Start of Text segment

(no subject)

Dec 03, 2018 18:07

I guess I should type a bit about my vacation (and about how my family did end up driving to the airport to pick me up, which I really appreciated). I had a good, relaxing time, overall. But then, I got sick on my way back home (after missing my first flight through no fault of my own and therefore my layover and having to take an extra flight to get back home, which gave me an 18-hour travel day rather than the expected 8) with a stupid URI (which is the second one I've had this year! And it was only November!) so I basically took a week off of working out, which was nice.

Getting back into it, though? Not so nice.

Anyway, the real reason I broke out my dream width life log is to document that...I've actually started writing again? Two days in a row, now. It's been slow going, but I have a feeling that I'm actually gonna finish this fic. It's dialogue heavy and has, so far, been a lot of fun to craft (mostly because, if I caught myself struggling with a section, I just said, screw it and didn't work too hard at making this first draft perfect--my rule for myself in this endeavor is that if I'm not enjoying myself, than I need to do something different).

BUT, the downside is that writing fiction is so different from my real job that, when I've been writing for an hour or so, my brain...hurts? Feels weird? Like...my thoughts are organized differently and I'm in this weird brain-state. It's kinda like doing a workout that's different from the routine, I guess. It's not unpleasant, exactly, just really weird.

I wonder if I'll get used to it.

End of Text segment

Exercises to complete:
[1] In one to three sentences, explain why the writer of the journal entry took a week off from working out.
[2] Extend the journal entry about the vacation and returning to writing, starting after its final sentence.
The records after this point come from a separate source and are unrelated to the journal entry.

Start of Entries supplied

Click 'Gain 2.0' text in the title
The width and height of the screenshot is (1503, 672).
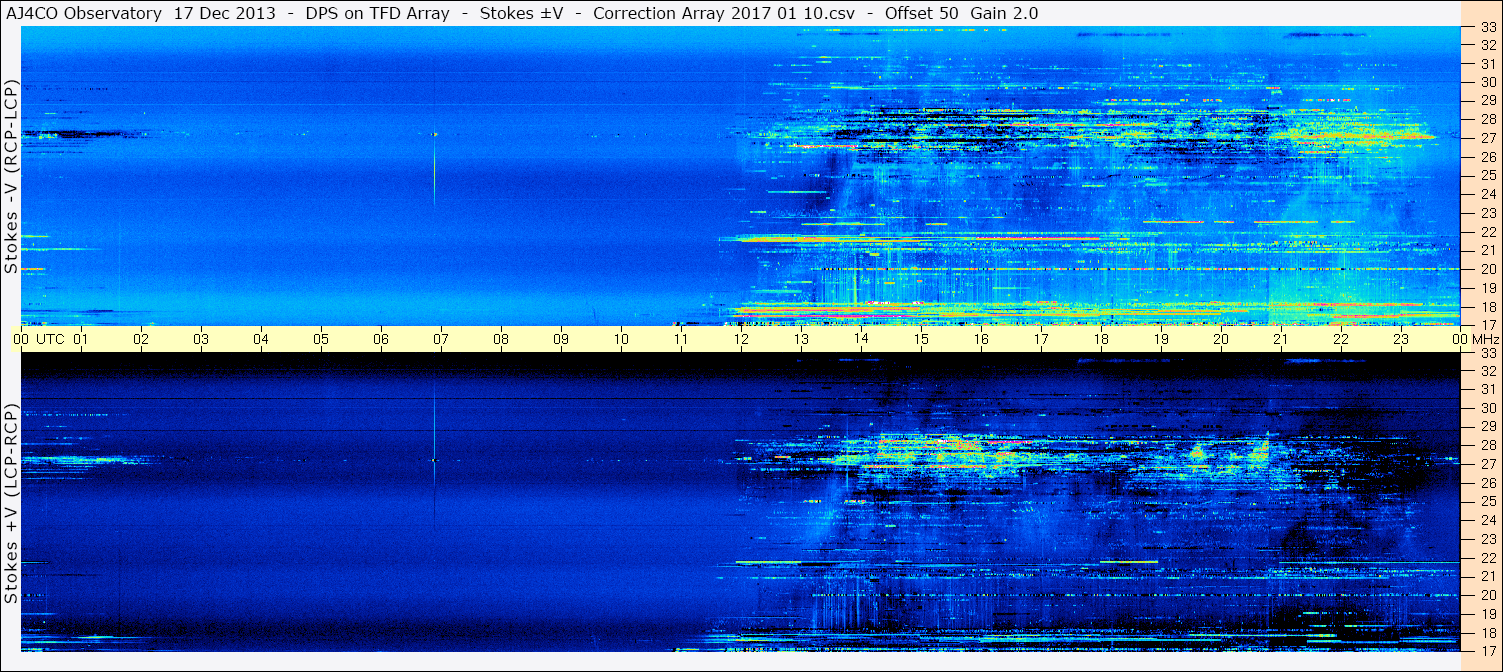(1003, 13)
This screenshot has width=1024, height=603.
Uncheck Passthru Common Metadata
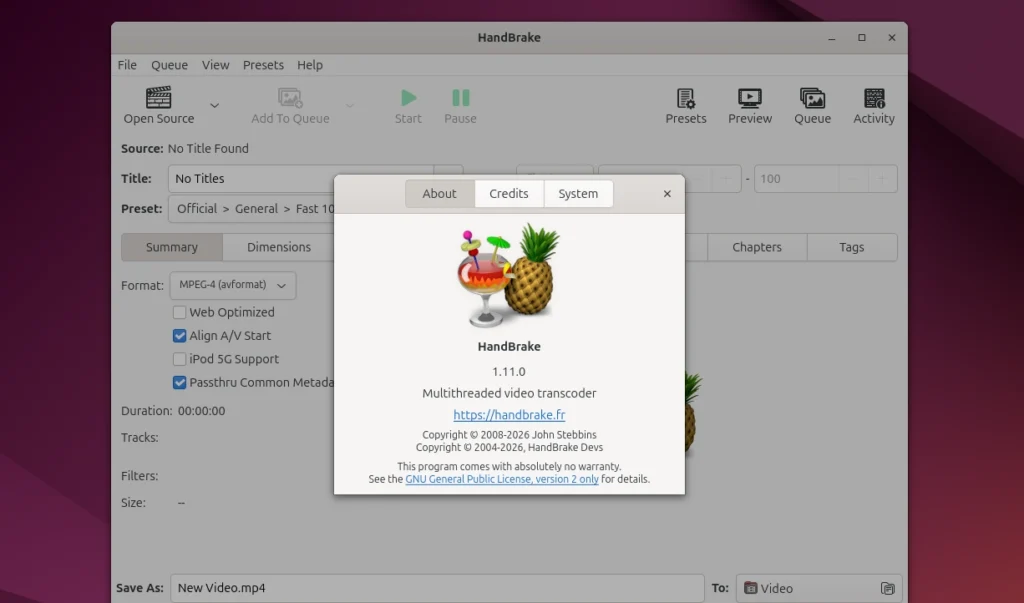click(179, 382)
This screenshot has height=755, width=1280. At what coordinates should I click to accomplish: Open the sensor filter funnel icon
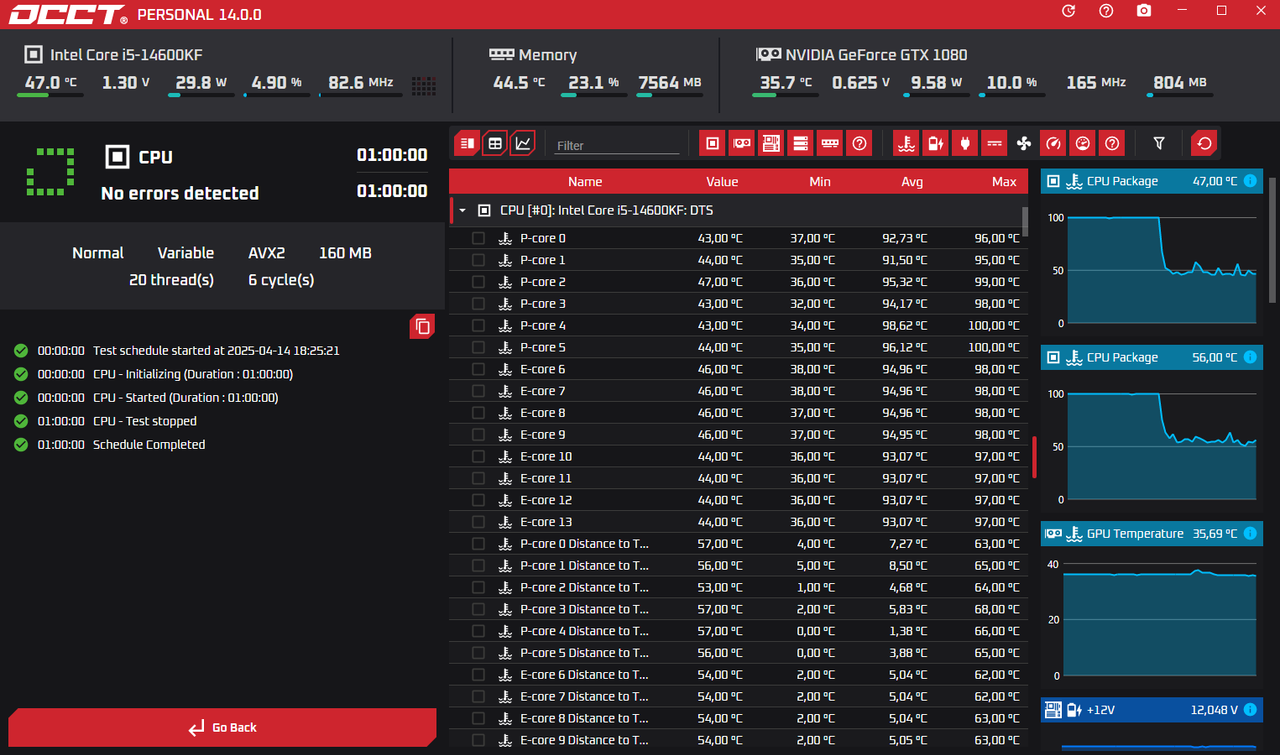coord(1158,143)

End of Entries supplied

Responses by task:
[1] The writer caught a URI on the way home from vacation. That illness is why they took about a week off from working out.

[2]
I had difficulty getting to sleep last night because my brain just kept churning and wouldn't slow down. That wasn't exactly pleasant. Since I had the afternoon off, I did my writing earlier, so hopefully that won't be a problem tonight (though I am on call, so I won't be getting much rest anyway...)

I also came to the realization that if I had to choose a profession outside of medicine, I would like to be an editor or, even better--and even more of a long-shot--create, write, and direct a podcast. I have found that I love writing dialogue. It comes more easily than really anything else for me.

Also, I was bitching to my best friend today via text about one of the faculty members, and I wanted to preserve the comment I made about him because I feel it's quite artful:

The fact that [he] even has a skeletal system shocks me: he’s so figuratively slimey that I am usually surprised that his primary mode of ambulation is not slithering/sliming/oozing his way around.

I miss her so much and I with that my current long-term life plans involved me moving to her city. But, I deal with this heartbreak the same way I do my other heartbreaks--denial.